Records to use:

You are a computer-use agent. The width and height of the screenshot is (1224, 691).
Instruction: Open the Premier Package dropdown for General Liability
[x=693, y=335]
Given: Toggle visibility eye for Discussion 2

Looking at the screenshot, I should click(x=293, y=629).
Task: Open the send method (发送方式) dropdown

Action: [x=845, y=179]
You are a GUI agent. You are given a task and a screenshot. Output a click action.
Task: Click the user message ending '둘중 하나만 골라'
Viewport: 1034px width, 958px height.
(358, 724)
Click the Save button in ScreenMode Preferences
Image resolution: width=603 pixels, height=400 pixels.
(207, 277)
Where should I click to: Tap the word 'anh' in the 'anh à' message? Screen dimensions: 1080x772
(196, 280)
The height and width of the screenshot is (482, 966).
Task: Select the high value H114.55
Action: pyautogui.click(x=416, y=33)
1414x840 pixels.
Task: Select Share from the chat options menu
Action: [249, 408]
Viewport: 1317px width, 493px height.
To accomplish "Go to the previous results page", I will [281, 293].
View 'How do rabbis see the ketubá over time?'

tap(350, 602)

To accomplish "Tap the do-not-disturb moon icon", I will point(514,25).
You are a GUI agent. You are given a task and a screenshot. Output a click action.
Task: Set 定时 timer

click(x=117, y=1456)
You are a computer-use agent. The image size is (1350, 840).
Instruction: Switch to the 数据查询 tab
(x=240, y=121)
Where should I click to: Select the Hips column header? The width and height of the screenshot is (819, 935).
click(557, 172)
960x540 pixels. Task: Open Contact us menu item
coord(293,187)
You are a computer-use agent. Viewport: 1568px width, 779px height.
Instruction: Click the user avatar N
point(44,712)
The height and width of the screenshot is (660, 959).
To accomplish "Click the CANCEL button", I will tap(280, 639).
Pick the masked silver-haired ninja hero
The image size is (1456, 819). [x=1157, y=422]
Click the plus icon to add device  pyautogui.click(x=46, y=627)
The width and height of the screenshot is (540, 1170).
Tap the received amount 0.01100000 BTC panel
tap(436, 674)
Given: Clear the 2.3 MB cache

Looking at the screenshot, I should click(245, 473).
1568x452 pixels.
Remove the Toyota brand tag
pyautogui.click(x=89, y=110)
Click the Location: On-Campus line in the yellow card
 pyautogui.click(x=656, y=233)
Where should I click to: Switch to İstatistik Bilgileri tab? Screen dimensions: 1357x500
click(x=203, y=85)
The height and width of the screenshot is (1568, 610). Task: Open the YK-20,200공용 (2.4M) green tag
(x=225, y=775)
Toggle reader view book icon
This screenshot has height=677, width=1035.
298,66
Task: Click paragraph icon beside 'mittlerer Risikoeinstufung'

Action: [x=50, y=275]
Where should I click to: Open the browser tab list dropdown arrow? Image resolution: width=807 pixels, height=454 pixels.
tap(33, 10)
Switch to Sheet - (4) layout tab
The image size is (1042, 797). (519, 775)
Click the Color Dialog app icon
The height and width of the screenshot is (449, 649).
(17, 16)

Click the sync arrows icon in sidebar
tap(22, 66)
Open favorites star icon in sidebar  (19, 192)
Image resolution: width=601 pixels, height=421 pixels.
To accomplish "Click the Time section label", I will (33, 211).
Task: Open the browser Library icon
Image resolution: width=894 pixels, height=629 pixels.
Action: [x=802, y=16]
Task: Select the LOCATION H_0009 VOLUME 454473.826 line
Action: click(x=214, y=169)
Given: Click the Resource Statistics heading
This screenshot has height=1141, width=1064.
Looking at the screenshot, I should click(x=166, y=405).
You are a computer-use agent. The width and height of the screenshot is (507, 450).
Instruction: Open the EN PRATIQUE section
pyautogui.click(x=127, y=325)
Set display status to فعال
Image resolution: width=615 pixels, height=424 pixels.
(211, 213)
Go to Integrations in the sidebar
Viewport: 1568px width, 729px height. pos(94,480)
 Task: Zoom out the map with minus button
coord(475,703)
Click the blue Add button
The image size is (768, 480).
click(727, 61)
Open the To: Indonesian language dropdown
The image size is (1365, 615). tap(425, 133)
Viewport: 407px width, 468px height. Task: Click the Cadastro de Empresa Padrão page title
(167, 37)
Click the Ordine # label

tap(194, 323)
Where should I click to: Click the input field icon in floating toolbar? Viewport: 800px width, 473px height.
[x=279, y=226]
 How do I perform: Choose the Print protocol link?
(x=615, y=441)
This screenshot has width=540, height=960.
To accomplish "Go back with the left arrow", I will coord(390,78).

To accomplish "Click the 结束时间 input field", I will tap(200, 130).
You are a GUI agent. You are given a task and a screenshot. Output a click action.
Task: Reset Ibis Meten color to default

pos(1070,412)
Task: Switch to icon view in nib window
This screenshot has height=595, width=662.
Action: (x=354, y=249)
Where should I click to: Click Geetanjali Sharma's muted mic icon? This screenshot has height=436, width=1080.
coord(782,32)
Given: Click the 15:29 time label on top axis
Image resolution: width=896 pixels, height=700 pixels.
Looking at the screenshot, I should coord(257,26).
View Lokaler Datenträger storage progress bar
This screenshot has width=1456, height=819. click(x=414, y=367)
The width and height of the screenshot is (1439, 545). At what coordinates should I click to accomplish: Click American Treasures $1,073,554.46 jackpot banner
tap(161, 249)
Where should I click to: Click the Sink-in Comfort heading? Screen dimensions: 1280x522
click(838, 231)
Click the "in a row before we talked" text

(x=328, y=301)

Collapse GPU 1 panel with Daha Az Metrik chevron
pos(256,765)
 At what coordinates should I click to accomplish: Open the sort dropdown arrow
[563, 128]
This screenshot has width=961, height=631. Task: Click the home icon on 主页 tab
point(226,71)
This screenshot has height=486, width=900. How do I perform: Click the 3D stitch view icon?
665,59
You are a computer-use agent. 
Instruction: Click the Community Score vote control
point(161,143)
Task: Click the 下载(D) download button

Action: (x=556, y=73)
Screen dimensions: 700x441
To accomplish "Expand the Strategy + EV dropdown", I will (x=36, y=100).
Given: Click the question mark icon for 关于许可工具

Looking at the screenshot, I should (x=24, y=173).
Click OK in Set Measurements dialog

Exercise: Once more, write out the records in full, exactly as they appear.

Reply to the task:
You are a computer-use agent. The width and height of the screenshot is (1224, 691).
Instruction: Open the Premier Package dropdown for General Liability
[x=693, y=335]
Given: Toggle visibility eye for Discussion 2

Looking at the screenshot, I should click(x=293, y=629).
Task: Open the send method (发送方式) dropdown

Action: [x=845, y=179]
You are a GUI agent. You are given a task and a screenshot. Output a click action.
Task: Click the user message ending '둘중 하나만 골라'
Viewport: 1034px width, 958px height.
(358, 724)
Click the Save button in ScreenMode Preferences
Image resolution: width=603 pixels, height=400 pixels.
(207, 277)
Where should I click to: Tap the word 'anh' in the 'anh à' message? Screen dimensions: 1080x772
(196, 280)
The height and width of the screenshot is (482, 966).
Task: Select the high value H114.55
Action: pyautogui.click(x=416, y=33)
1414x840 pixels.
Task: Select Share from the chat options menu
Action: [249, 408]
Viewport: 1317px width, 493px height.
To accomplish "Go to the previous results page", I will [281, 293].
View 'How do rabbis see the ketubá over time?'

tap(350, 602)

To accomplish "Tap the do-not-disturb moon icon", I will point(514,25).
You are a GUI agent. You are given a task and a screenshot. Output a click action.
Task: Set 定时 timer

click(x=117, y=1456)
You are a computer-use agent. The image size is (1350, 840).
Instruction: Switch to the 数据查询 tab
(x=240, y=121)
Where should I click to: Select the Hips column header? The width and height of the screenshot is (819, 935).
click(557, 172)
960x540 pixels. Task: Open Contact us menu item
coord(293,187)
You are a computer-use agent. Viewport: 1568px width, 779px height.
Instruction: Click the user avatar N
point(44,712)
The height and width of the screenshot is (660, 959).
To accomplish "Click the CANCEL button", I will tap(280, 639).
Pick the masked silver-haired ninja hero
The image size is (1456, 819). [x=1157, y=422]
Click the plus icon to add device  pyautogui.click(x=46, y=627)
The width and height of the screenshot is (540, 1170).
Tap the received amount 0.01100000 BTC panel
tap(436, 674)
Given: Clear the 2.3 MB cache

Looking at the screenshot, I should click(245, 473).
1568x452 pixels.
Remove the Toyota brand tag
pyautogui.click(x=89, y=110)
Click the Location: On-Campus line in the yellow card
 pyautogui.click(x=656, y=233)
Where should I click to: Switch to İstatistik Bilgileri tab? Screen dimensions: 1357x500
click(x=203, y=85)
The height and width of the screenshot is (1568, 610). Task: Open the YK-20,200공용 (2.4M) green tag
(x=225, y=775)
Toggle reader view book icon
This screenshot has height=677, width=1035.
298,66
Task: Click paragraph icon beside 'mittlerer Risikoeinstufung'

Action: [x=50, y=275]
Where should I click to: Open the browser tab list dropdown arrow? Image resolution: width=807 pixels, height=454 pixels.
tap(33, 10)
Switch to Sheet - (4) layout tab
The image size is (1042, 797). (519, 775)
Click the Color Dialog app icon
The height and width of the screenshot is (449, 649).
(17, 16)

Click the sync arrows icon in sidebar
tap(22, 66)
Open favorites star icon in sidebar  (19, 192)
Image resolution: width=601 pixels, height=421 pixels.
To accomplish "Click the Time section label", I will (33, 211).
Task: Open the browser Library icon
Image resolution: width=894 pixels, height=629 pixels.
Action: [x=802, y=16]
Task: Select the LOCATION H_0009 VOLUME 454473.826 line
Action: click(x=214, y=169)
Given: Click the Resource Statistics heading
This screenshot has height=1141, width=1064.
Looking at the screenshot, I should click(x=166, y=405).
You are a computer-use agent. The width and height of the screenshot is (507, 450).
Instruction: Open the EN PRATIQUE section
pyautogui.click(x=127, y=325)
Set display status to فعال
Image resolution: width=615 pixels, height=424 pixels.
(211, 213)
Go to Integrations in the sidebar
Viewport: 1568px width, 729px height. pos(94,480)
 Task: Zoom out the map with minus button
coord(475,703)
Click the blue Add button
The image size is (768, 480).
click(727, 61)
Open the To: Indonesian language dropdown
The image size is (1365, 615). tap(425, 133)
Viewport: 407px width, 468px height. Task: Click the Cadastro de Empresa Padrão page title
(167, 37)
Click the Ordine # label

tap(194, 323)
Where should I click to: Click the input field icon in floating toolbar? Viewport: 800px width, 473px height.
[x=279, y=226]
 How do I perform: Choose the Print protocol link?
(x=615, y=441)
This screenshot has width=540, height=960.
To accomplish "Go back with the left arrow", I will coord(390,78).

To accomplish "Click the 结束时间 input field", I will tap(200, 130).
You are a GUI agent. You are given a task and a screenshot. Output a click action.
Task: Reset Ibis Meten color to default

pos(1070,412)
Task: Switch to icon view in nib window
This screenshot has height=595, width=662.
Action: (x=354, y=249)
Where should I click to: Click Geetanjali Sharma's muted mic icon? This screenshot has height=436, width=1080.
coord(782,32)
Given: Click the 15:29 time label on top axis
Image resolution: width=896 pixels, height=700 pixels.
Looking at the screenshot, I should coord(257,26).
View Lokaler Datenträger storage progress bar
This screenshot has width=1456, height=819. click(x=414, y=367)
The width and height of the screenshot is (1439, 545). At what coordinates should I click to accomplish: Click American Treasures $1,073,554.46 jackpot banner
tap(161, 249)
Where should I click to: Click the Sink-in Comfort heading? Screen dimensions: 1280x522
click(838, 231)
Click the "in a row before we talked" text

(x=328, y=301)

Collapse GPU 1 panel with Daha Az Metrik chevron
pos(256,765)
 At what coordinates should I click to accomplish: Open the sort dropdown arrow
[563, 128]
This screenshot has width=961, height=631. Task: Click the home icon on 主页 tab
point(226,71)
This screenshot has height=486, width=900. How do I perform: Click the 3D stitch view icon?
665,59
You are a computer-use agent. 
Instruction: Click the Community Score vote control
point(161,143)
Task: Click the 下载(D) download button

Action: (x=556, y=73)
Screen dimensions: 700x441
To accomplish "Expand the Strategy + EV dropdown", I will (x=36, y=100).
Given: Click the question mark icon for 关于许可工具

Looking at the screenshot, I should (x=24, y=173).
Click OK in Set Measurements dialog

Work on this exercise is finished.